Some attention should be taken in considering the possibility that some research activities may not fall under the experimental use exemption. In non-corporate environments, it is becoming increasingly important to produce results that can lead not only to scientific publications, but also to patent applications, and thus eventually to a commercial exploitation. As has often been pointed out, licenses and royalties on products are becoming more and more important resources to finance research institutions (Mulligan and Steele, 2000). On the other hand, non-corporate research has an important role. The massive investments in the life sciences made by governments are still a driving force in generating the knowledge base for the biotech industry (Kroll et al., 1998). Therefore, suing public research institutions could be an indelicate move, damaging to the image of a company and to its relationship with the scientific community. Thus, the applicability of the experimental use exemption can become a matter of interpretation and, eventually, negotiation.
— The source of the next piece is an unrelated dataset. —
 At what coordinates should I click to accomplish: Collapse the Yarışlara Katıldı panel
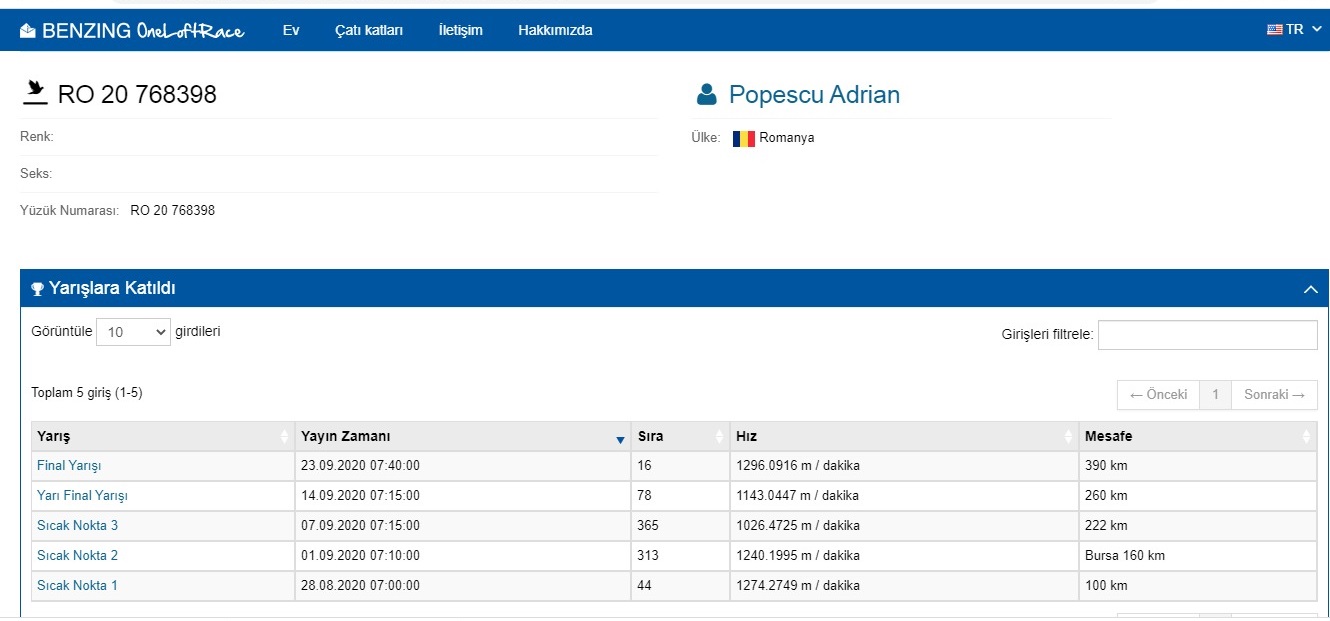point(1311,288)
An interesting situation is represented by the use of DNA microarrays as research tools. The companies that assemble and sell such products are actually facing a large problem as they may be obliged to obtain multiple licenses when using DNA sequences covered by patents. As these chips are on the market for basic research as well as for commercial purposes such as drug development, it is clear that experimental use exemption does not always apply. Therefore, the company owning the granted patent on a useful DNA sequence should get a share of the profits made by selling the chips. Such a situation can lead to potentially enormous negotiation problems, with hundreds of licenses necessary for a single type of array. Lacking a widely accepted policy on these issues, most DNA chip manufacturers immobilize only DNA sequences that are in the public domain. Evidently, this represents a limitation of the DNA chips' potential, and can hamper research efforts. This example shows clearly that uncertainties and the fragmentation of patent rights can deter research programs that are necessary to confer a real value to this knowledge.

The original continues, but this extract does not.